A difficult six months for sterling
Sterling has dropped against most major developed currencies, but particularly the dollar. It now looks cheap on most measures, but is there a catalyst for it to change direction in the current febrile markets?
Its weakness partly reflects the global situation: sterling is a cyclical currency at a time when the global economy is weakening and investors are increasingly ‘risk off’. They prefer the relative safety of the dollar, particularly given the hawkish rhetoric from the Federal Reserve. The US central bank has made it clear that its priority is to tackle inflation and economic growth comes second. The Bank of England has been more tempered in its response. This has exerted downward pressure on sterling.
There are also domestic considerations. The UK has had significant political turmoil and the EU/UK relationship remains in flux. The potential rewriting of the Northern Ireland protocol risks the EU suspending parts of the Withdrawal Agreement, with difficult implications for the UK economy. This is happening at a time when the UK economy already looks weak relative to the rest of Europe.
A change of direction?
Of these elements, a change in tone from the Fed would have the most significant impact for sterling. If the Fed looked set to slow its rate-rising fervour, it would improve the outlook for financial markets generally and particularly cyclical currencies such as sterling. Flows into the US currency are weak, leaving it particularly vulnerable to a Fed policy reversal.
Why might this happen?
The most obvious catalyst for a change in direction would be lower inflation data in the mid-July reading. It could also come from any weakening in jobs data, which has been persistently strong. Bad news for jobs could be good news for sterling.
Sterling has some improving fundamentals
The UK’s current account deficit has narrowed, fuelled by a higher surplus in services and a lower deficit in goods. To date, this has been ignored by the market, but could become more important if other factors subside.
At the same time, sterling is cheap
There have been significant inflows into the Gilt market. We also see UK investors repatriating foreign assets because sterling has fallen. Portfolio flows continue to move higher. Purchasing power parity indicators, such as the Economists’ famous ‘Big Mac’ index, also show sterling to be cheap versus other currencies.
There are still problems: the UK’s economy is weak and looks set to slow throughout the rest of the year. Leading indicators, such as house price data, suggest the domestic economy is already cooling and this will act as a brake on any sterling appreciation.
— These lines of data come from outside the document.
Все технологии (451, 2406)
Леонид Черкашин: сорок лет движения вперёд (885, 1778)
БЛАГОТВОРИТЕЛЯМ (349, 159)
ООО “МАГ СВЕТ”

The UK’s relationship with the EU is also a problem. The best-case scenario is that the two sides find a compromise on this thorny issue, while the worst-case scenario is a fast, ‘no compromise’ approach from both sides that would see the EU move to suspend parts of the withdrawal agreement. This latter scenario is likely to weigh on sterling. There are shades of grey in between.
Where does this leave us?
Over the long term, where sterling has deviated significantly from other currencies on purchasing power parity measures, it has signalled a likely appreciation for the currency over the next decade. As such, current readings suggest sterling should appreciate over the next 10 years. However, there are still plenty of headwinds that could prevent sterling reflecting improving fundamentals in the short term.
By necessity, this briefing can only provide a short overview and it is essential to seek professional advice before applying the contents of this article. This briefing does not constitute advice nor a recommendation relating to the acquisition or disposal of investments. No responsibility can be taken for any loss arising from action taken or refrained from on the basis of this publication. Details correct at time of writing.
The value of an investment may go down as well as up and you may get back less than you originally invested.